▸ TASK OBJECTIVE: Beginning at the line containing "Наши награды (32, 2437)" in the material below and ending at the line containing "Церковные праздники (110, 2025)", return each line exactly and add nothing.
*** Opening of PROVIDED DATA ***
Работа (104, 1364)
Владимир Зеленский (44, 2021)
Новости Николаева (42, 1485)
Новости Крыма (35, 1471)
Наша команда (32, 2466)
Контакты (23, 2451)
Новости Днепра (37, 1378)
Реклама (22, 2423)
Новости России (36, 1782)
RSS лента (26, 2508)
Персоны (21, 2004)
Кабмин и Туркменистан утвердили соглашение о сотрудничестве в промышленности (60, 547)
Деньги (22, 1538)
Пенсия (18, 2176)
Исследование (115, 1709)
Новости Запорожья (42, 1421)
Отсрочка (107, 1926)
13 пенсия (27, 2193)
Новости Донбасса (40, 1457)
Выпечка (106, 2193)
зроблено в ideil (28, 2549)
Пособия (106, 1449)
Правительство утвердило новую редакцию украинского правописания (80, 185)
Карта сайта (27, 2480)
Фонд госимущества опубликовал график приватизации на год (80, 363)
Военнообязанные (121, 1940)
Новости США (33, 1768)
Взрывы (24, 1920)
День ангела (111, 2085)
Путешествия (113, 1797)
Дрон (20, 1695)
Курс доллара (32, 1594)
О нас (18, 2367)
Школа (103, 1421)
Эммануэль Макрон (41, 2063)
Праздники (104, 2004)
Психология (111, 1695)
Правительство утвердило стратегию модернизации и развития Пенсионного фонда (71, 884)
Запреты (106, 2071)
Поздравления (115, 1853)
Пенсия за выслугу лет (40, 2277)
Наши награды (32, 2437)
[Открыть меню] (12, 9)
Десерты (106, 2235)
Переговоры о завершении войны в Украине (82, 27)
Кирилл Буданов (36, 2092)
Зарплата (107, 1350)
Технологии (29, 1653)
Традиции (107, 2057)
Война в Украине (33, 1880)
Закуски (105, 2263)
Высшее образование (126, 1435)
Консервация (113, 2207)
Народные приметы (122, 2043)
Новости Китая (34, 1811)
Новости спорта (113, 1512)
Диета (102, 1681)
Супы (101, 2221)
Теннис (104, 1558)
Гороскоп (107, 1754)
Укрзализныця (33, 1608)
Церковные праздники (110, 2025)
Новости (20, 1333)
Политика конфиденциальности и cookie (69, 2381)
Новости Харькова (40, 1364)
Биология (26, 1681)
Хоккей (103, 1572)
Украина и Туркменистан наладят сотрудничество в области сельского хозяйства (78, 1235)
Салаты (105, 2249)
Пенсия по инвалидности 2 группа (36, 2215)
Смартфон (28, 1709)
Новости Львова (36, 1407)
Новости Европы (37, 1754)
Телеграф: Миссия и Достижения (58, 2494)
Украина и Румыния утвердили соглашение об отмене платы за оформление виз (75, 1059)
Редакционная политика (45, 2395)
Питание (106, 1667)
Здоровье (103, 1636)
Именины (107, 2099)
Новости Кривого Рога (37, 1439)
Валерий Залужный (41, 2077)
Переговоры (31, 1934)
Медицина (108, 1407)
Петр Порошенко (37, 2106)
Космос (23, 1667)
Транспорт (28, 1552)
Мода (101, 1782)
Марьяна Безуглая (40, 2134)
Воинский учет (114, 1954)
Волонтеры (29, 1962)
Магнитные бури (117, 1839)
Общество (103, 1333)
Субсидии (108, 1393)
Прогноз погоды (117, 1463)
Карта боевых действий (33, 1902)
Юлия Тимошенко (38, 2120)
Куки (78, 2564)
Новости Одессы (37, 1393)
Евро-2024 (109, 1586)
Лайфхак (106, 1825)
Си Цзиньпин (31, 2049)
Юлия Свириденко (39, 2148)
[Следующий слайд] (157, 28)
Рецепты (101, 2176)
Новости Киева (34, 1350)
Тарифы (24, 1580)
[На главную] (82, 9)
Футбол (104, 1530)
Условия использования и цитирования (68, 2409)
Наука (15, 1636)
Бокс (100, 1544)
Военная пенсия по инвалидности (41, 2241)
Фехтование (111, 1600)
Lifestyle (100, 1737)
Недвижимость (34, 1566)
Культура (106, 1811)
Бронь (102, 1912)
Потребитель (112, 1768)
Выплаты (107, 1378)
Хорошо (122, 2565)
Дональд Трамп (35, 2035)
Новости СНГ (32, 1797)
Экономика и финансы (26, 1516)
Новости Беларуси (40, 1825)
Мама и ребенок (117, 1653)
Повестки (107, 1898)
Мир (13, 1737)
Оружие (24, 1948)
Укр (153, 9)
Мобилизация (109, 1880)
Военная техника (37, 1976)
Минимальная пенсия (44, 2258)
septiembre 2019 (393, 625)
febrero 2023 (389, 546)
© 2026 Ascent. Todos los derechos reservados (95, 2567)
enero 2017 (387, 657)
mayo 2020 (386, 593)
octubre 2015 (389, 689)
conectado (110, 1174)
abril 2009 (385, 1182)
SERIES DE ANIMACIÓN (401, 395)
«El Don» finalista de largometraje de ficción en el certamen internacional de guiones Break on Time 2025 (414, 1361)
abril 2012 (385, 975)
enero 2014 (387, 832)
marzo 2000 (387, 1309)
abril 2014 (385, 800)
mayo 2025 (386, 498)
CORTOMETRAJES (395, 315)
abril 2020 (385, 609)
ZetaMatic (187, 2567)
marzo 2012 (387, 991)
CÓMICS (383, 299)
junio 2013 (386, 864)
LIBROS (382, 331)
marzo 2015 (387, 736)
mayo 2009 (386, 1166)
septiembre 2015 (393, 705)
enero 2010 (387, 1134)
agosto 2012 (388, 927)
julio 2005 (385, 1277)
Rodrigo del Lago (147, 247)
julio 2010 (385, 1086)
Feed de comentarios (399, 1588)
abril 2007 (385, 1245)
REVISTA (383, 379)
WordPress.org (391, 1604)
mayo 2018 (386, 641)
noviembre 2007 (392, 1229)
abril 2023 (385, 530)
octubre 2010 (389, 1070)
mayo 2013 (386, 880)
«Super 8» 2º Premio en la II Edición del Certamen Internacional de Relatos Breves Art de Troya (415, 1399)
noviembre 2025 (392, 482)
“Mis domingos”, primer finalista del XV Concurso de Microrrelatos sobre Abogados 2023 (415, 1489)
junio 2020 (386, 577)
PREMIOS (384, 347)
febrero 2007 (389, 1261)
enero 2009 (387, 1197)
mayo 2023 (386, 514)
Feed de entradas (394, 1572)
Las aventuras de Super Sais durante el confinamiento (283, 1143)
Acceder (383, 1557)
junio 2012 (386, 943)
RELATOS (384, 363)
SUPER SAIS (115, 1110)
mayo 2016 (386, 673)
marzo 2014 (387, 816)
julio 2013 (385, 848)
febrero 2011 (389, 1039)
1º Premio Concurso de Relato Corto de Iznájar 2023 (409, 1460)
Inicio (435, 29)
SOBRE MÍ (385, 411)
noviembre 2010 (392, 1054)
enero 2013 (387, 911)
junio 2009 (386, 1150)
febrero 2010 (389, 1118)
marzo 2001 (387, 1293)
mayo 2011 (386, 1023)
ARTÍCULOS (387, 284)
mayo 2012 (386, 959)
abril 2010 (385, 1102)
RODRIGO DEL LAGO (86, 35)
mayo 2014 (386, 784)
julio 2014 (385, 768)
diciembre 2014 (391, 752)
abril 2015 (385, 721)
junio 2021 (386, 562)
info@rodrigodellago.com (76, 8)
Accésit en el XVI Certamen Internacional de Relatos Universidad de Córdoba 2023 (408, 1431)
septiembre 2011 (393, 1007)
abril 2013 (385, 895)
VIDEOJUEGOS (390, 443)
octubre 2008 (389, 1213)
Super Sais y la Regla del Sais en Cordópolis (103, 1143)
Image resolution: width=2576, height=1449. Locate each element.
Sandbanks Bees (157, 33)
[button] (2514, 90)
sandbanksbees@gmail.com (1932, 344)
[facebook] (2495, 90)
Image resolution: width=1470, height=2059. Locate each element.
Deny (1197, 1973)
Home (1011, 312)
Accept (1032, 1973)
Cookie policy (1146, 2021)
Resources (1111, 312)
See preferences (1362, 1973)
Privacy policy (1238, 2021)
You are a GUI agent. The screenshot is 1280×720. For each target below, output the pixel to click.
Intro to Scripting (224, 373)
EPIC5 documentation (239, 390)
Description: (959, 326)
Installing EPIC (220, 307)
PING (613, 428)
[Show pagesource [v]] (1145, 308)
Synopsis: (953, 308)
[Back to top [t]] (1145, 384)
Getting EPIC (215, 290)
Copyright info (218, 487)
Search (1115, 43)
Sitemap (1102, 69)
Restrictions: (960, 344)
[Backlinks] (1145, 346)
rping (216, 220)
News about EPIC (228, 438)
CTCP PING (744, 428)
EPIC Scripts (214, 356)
*** Close of PROVIDED DATA ***
▸ ANSWER SPACE:
Наши награды (32, 2437)
[Открыть меню] (12, 9)
Десерты (106, 2235)
Переговоры о завершении войны в Украине (82, 27)
Кирилл Буданов (36, 2092)
Зарплата (107, 1350)
Технологии (29, 1653)
Традиции (107, 2057)
Война в Украине (33, 1880)
Закуски (105, 2263)
Высшее образование (126, 1435)
Консервация (113, 2207)
Народные приметы (122, 2043)
Новости Китая (34, 1811)
Новости спорта (113, 1512)
Диета (102, 1681)
Супы (101, 2221)
Теннис (104, 1558)
Гороскоп (107, 1754)
Укрзализныця (33, 1608)
Церковные праздники (110, 2025)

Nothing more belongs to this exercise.